C’est aussi ce qu’affirma Yahya Ibn Mou’âdh de façon saisissante  : «  Les distances de ce bas monde se parcourent avec les pieds, alors que ceux de l’au-delà se parcourent avec les cœurs.  »

Et c’est aussi ce qu’attesta avant eux, le Compagnon et Enseignant, ‘Abd-Allah Ibn Mas’oûd رضي الله عنه lorsqu’il s’adressa à plusieurs groupes de Tâbi’în concernant les adorations des membres  : «  Vous, vos prières sont plus longues et vous faites plus d’efforts que les compagnons du Messager d’Allah ﷺ, alors qu’ils sont meilleurs que vous.  »

On lui demanda  : «  Par quelle chose [sont-ils meilleurs]  ?  »

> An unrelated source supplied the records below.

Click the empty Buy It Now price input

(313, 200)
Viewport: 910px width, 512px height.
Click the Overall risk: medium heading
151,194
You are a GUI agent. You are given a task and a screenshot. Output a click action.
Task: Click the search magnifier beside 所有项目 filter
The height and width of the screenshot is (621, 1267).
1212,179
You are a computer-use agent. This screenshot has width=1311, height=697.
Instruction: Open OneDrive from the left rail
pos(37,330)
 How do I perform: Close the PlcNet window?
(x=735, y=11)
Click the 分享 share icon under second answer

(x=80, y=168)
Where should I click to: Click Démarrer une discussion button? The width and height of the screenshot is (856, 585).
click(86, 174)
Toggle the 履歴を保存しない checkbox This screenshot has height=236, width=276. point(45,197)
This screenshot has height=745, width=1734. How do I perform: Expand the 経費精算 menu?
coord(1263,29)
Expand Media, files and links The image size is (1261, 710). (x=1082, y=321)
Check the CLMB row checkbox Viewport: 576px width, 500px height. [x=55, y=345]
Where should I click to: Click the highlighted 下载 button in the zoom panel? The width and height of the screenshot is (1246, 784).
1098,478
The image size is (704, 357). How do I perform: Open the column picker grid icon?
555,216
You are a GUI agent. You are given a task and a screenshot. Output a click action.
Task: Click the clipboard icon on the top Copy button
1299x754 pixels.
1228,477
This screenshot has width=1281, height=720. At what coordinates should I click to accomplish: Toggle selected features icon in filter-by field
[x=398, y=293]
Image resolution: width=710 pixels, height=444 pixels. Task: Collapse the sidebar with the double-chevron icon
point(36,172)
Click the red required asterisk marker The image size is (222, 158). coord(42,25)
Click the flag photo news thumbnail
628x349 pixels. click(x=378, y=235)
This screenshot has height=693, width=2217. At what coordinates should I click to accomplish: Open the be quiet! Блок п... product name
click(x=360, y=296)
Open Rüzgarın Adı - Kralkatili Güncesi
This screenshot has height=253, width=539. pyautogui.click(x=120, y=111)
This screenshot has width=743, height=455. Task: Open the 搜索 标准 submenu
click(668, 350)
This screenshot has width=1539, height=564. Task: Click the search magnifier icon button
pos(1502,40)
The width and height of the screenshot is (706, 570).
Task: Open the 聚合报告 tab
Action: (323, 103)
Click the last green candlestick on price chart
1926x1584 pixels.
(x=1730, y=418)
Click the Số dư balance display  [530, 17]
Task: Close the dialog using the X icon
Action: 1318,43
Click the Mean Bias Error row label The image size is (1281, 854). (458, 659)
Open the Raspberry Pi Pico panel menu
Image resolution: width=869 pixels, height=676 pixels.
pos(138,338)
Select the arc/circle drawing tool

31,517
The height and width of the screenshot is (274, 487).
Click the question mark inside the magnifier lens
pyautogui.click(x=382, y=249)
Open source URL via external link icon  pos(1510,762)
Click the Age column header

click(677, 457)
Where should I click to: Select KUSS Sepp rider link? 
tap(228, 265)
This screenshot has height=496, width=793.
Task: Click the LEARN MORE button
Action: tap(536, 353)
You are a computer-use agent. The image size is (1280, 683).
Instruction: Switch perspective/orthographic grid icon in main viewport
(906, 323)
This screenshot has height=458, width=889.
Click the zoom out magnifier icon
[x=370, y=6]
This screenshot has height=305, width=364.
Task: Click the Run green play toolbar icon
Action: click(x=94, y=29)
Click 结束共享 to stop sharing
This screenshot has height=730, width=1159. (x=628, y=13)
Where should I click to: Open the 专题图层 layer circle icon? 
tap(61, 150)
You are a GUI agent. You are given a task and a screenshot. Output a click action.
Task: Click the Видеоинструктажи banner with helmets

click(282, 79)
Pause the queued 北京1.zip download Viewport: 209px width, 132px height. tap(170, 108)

Il répondit  : «  Ils étaient en réalité plus détachés de ce bas monde et plus désireux à vouloir l’au-delà que vous.  »

[1] Car il pensa léguer cette énorme responsabilité à autre que lui. (Note du traducteur)
[2] Oussâmah Ibn Zayd fut désigné par le Prophète à la tête de l’armée musulmane. S’il venait à être tué, Ja’far prendrait sa place, et si ce dernier venait à être tué, c’est ‘Abd-Allah Ibn Rawâhah qui prendrait sa place. Ainsi, lorsqu’Oussâmah fut tué, Ja’far prit l’étendard ; et lorsque ce dernier fut tué, c’est ‘Abd-Allah Ibn Rawâhah qui le prit. (Note du traducteur)
[3] Par l’obtention du Paradis (Note du traducteur)
[4] Même si d’apparence elles paraissent peu nombreuses (Note du traducteur)
[5] Même si, d’apparence, elles paraissent nombreuses (Note du traducteur)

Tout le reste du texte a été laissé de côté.